SBSFU: Issue with 16-byte alignment in linker script?

crwper · ‎2023-03-05

I've run into an issue with the section of the UserApp linker script which ensures that the binary size is a multiple of 16 bytes:

.align16 :
{
  . = . + 1;         /* _edata=. is aligned on 8 bytes so could be aligned on 16 bytes: add 1 byte gap */
  . = ALIGN(16) - 1; /* increment the location counter until next 16 bytes aligned address (-1 byte)   */
  BYTE(0);           /* allocate 1 byte (value is 0) to be a multiple of 16 bytes                      */
} > APPLI_region_ROM

This seems to fail for some binary sizes, where the following error is given:

ld.exe:STM32WB5MMGHX_FLASH.ld:139 cannot move location counter backwards (from 0000000008032340 to 000000000803233f)

If I change the size of the binary by adding some other command, the error goes away. I believe what's happening here is this:

For a binary size of 0x3233f bytes, the first line advances the location counter to 0x32340.
The second line rounds this to 0x32340, since it's already a multiple of 16 bytes, but then subtracts 1 byte, so it's attempting to set the location counter to 0x3233f, i.e., moving it backwards.
The third line would advance the counter to 0x32340 again, except that it never gets called because an error is thrown in the second line.

I'm struggling to come up with an alternative to this which will ensure that the binary is a multiple of 16 bytes, but won't have the same issue.

crwper · ‎2023-03-26

Thanks for all your help. I think I've found the answer to my question.

It appears that LD normally does not create output sections with no contents, and presumably moving the location counter doesn't count as "contents". So the following replacement (provided by ST support) fixes the issue:

.align16 :
{
    BYTE(0xAA);
    . = ALIGN(16);
}

This does have the side effect of writing at least one byte (so binaries which are already a multiple of 16 bytes will have an additional 16 bytes added). However, it keeps everything in the linker script, and the extra padding shouldn't make a difference.

View solution in original post

crwper · ‎2023-03-16

Would the following code fulfil the intended function of the original code, without the possibility of moving the location counter backward?

.align16 :
{
  _padding = (16 - ((. + 1) % 16)) % 16;
  . = . + _padding;
  BYTE(0);
} > APPLI_region_ROM

Pavel A. · ‎2023-03-16

.padding16 :
{
  . = (( . + 0xF) & ~0xF);
}  > APPLI_region_R

crwper · ‎2023-03-21

This doesn't seem to work.
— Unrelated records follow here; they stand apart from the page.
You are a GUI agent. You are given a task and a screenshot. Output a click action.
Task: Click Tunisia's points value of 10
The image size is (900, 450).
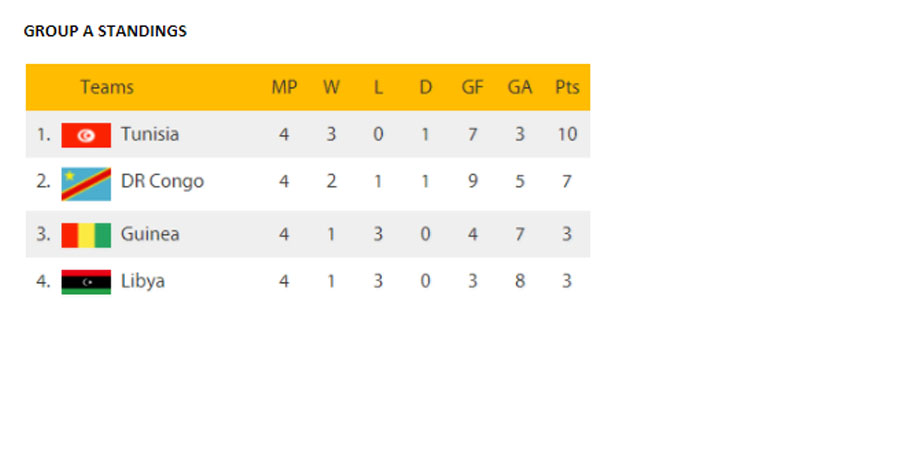pyautogui.click(x=567, y=134)
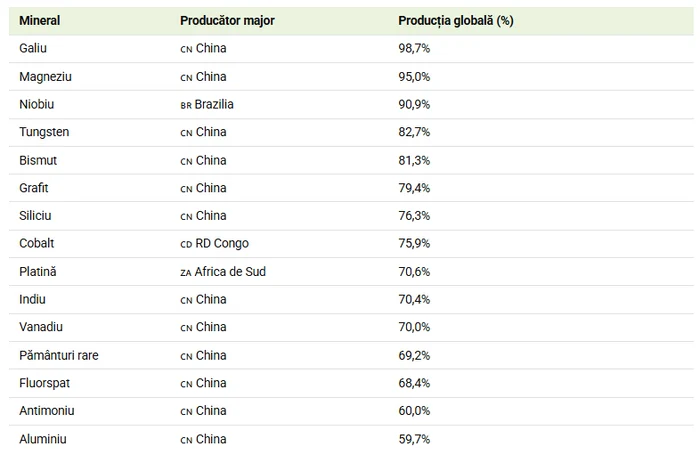Click the Cobalt mineral name
The width and height of the screenshot is (700, 454).
pos(37,243)

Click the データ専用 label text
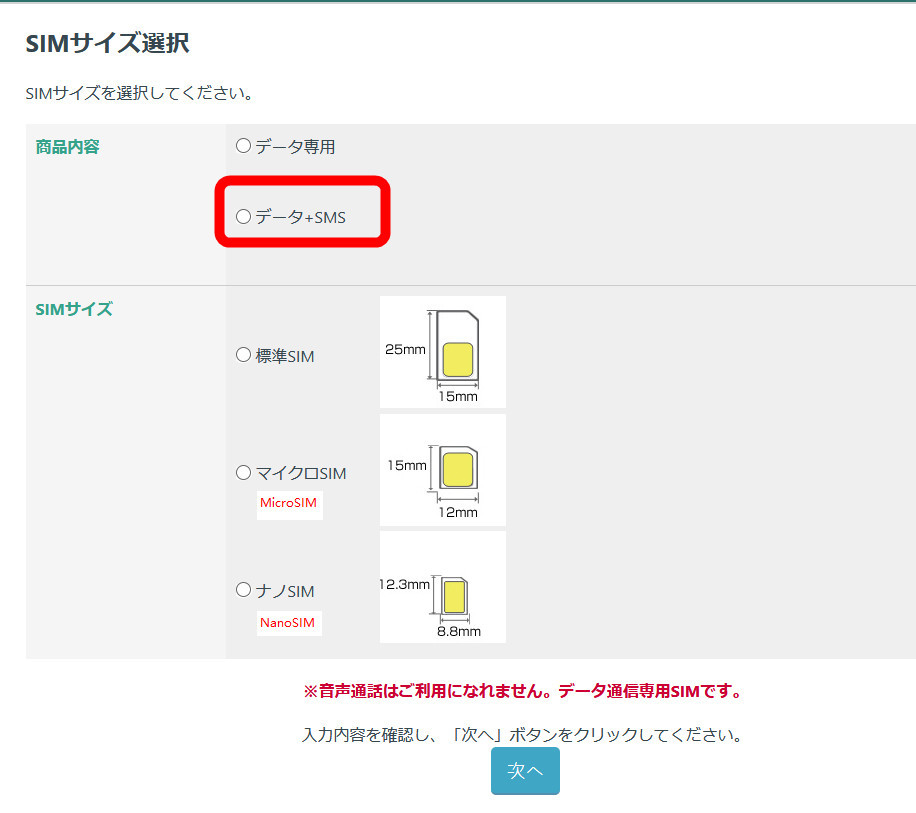(295, 147)
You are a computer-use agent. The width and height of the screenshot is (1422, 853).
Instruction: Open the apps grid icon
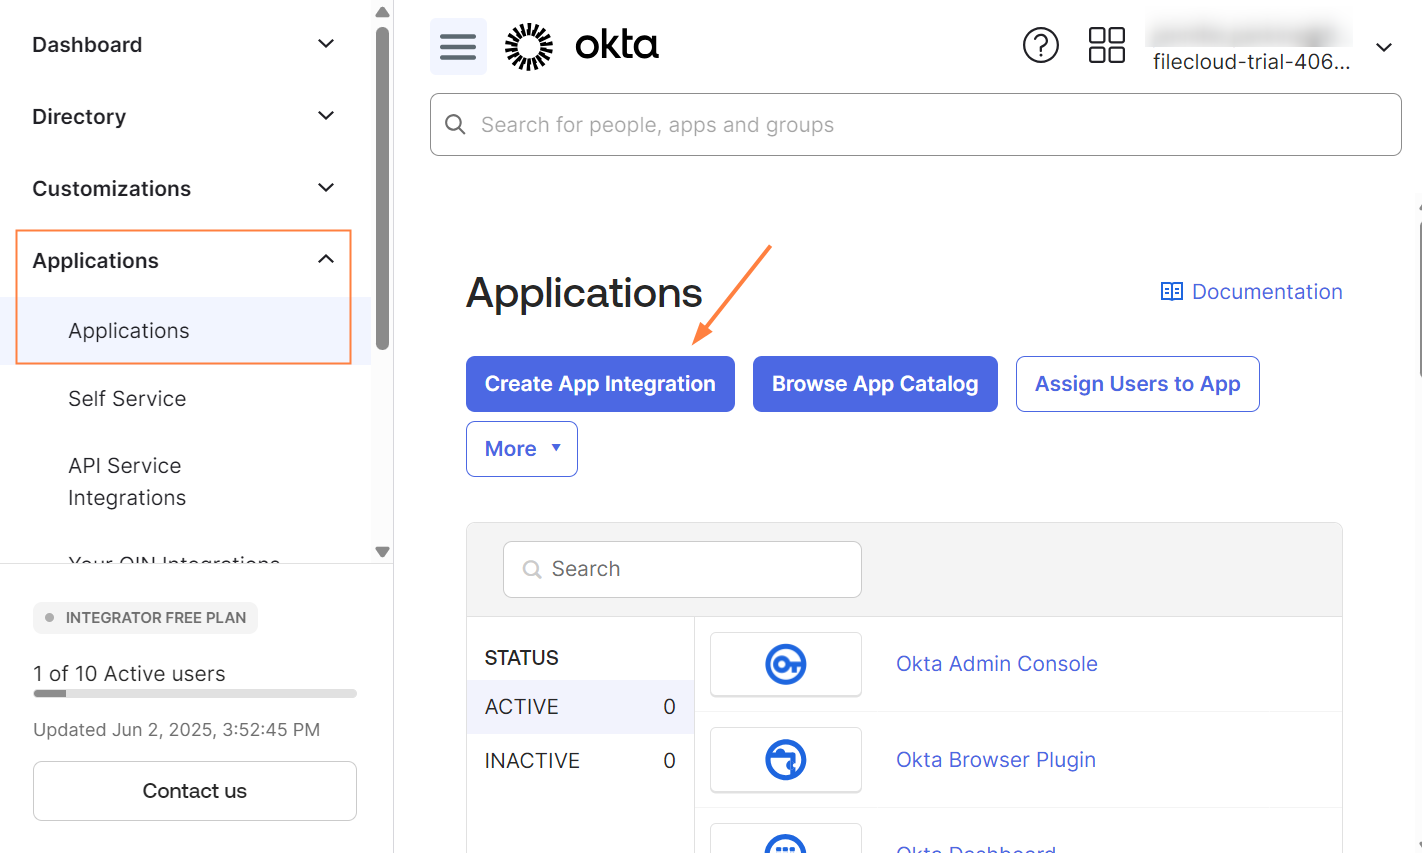[1106, 45]
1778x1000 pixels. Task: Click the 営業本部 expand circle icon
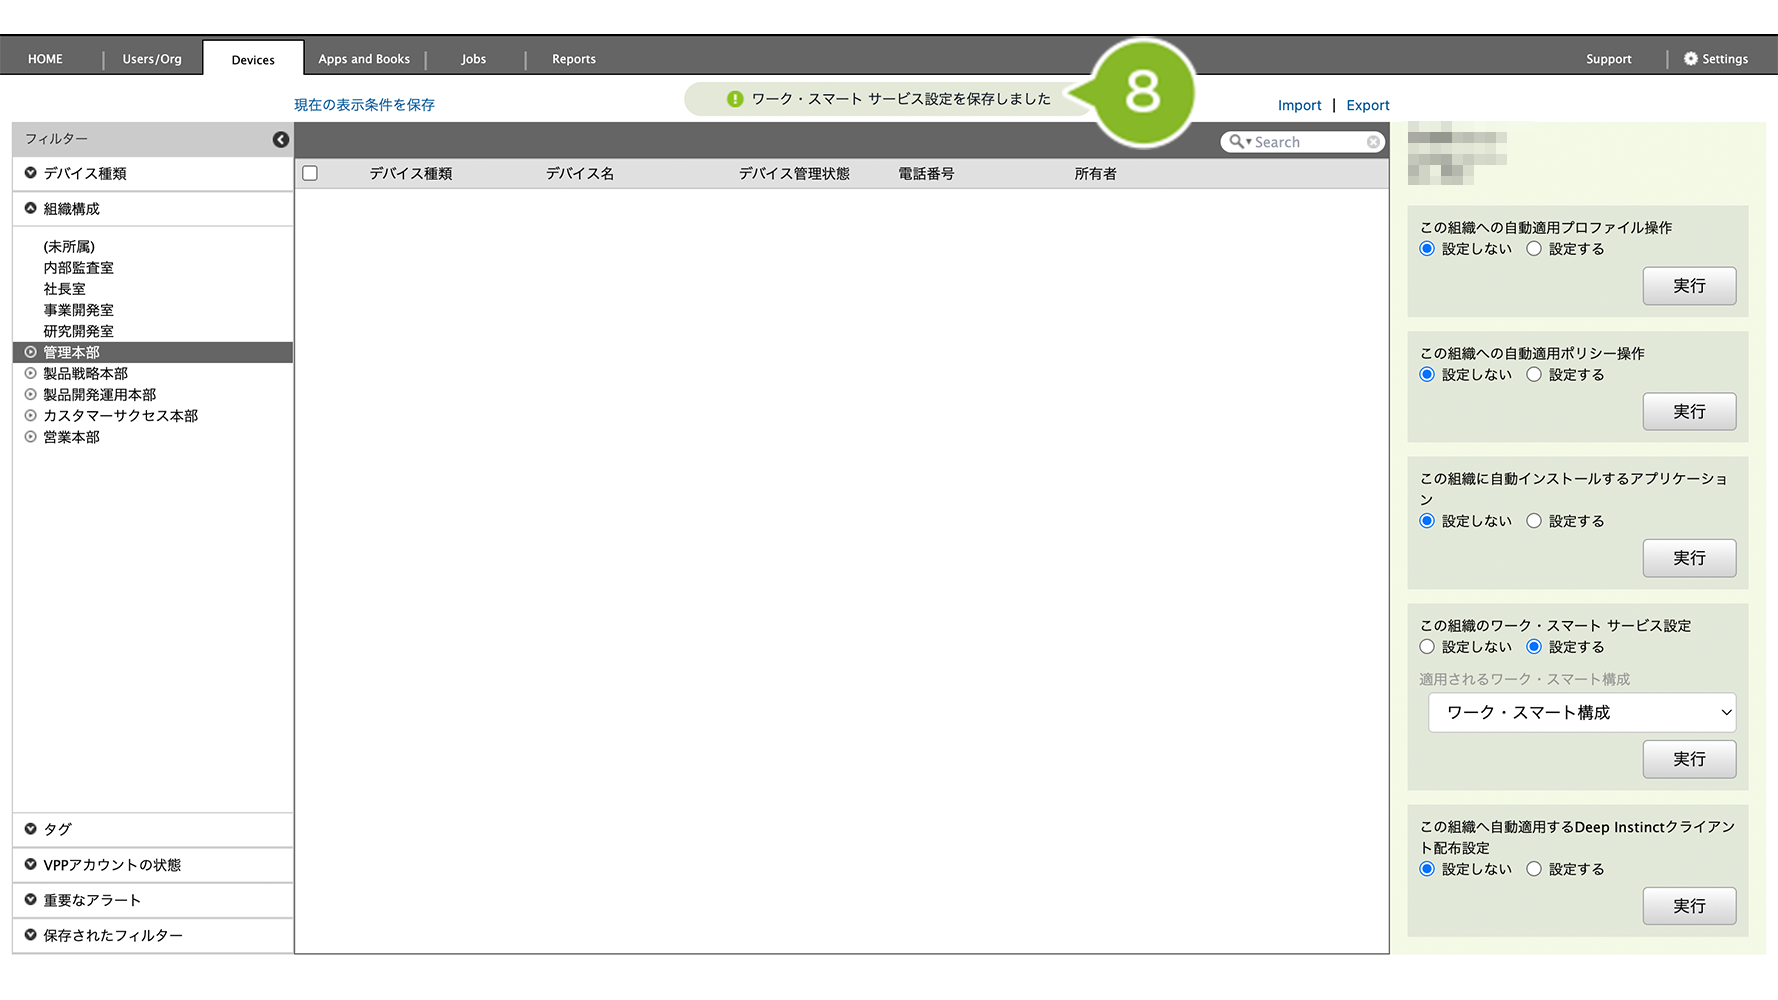(x=31, y=437)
I think the problem is that the location counter gets moved forward, but no bytes are written, so there is no effect on the size of the file. This is why the solution I proposed rounds (. + 1) instead of (.), then adds a byte at the end.

Edit: It looks like my solution doesn't work, either, and I'm not quite sure why. For a particular binary, no padding gives a size of 63,526 bytes, ST's solution gives a size of 63,536 bytes (but fails for binaries whose size is a multiple of 16 bytes minus one), mine gives 63,542 bytes, and yours gives 63,526 bytes.

Pavel A. · ‎2023-03-21

Well, life is short and we cannot afford any nonsense delay our progress.

Just pad the binary by brute force, for example using python.

padbyte = b'\xFF'
data = open("file.bin","rb").read()
required_size = (len(data) + 15) & 0xFFFFFFF0
if len(data) < required_size:
    open("padded_file.bin","wb").write(data + padbyte * required_size - len(data))

crwper · ‎2023-03-26

Thanks for all your help. I think I've found the answer to my question.

It appears that LD normally does not create output sections with no contents, and presumably moving the location counter doesn't count as "contents". So the following replacement (provided by ST support) fixes the issue:

.align16 :
{
    BYTE(0xAA);
    . = ALIGN(16);
}

This does have the side effect of writing at least one byte (so binaries which are already a multiple of 16 bytes will have an additional 16 bytes added). However, it keeps everything in the linker script, and the extra padding shouldn't make a difference.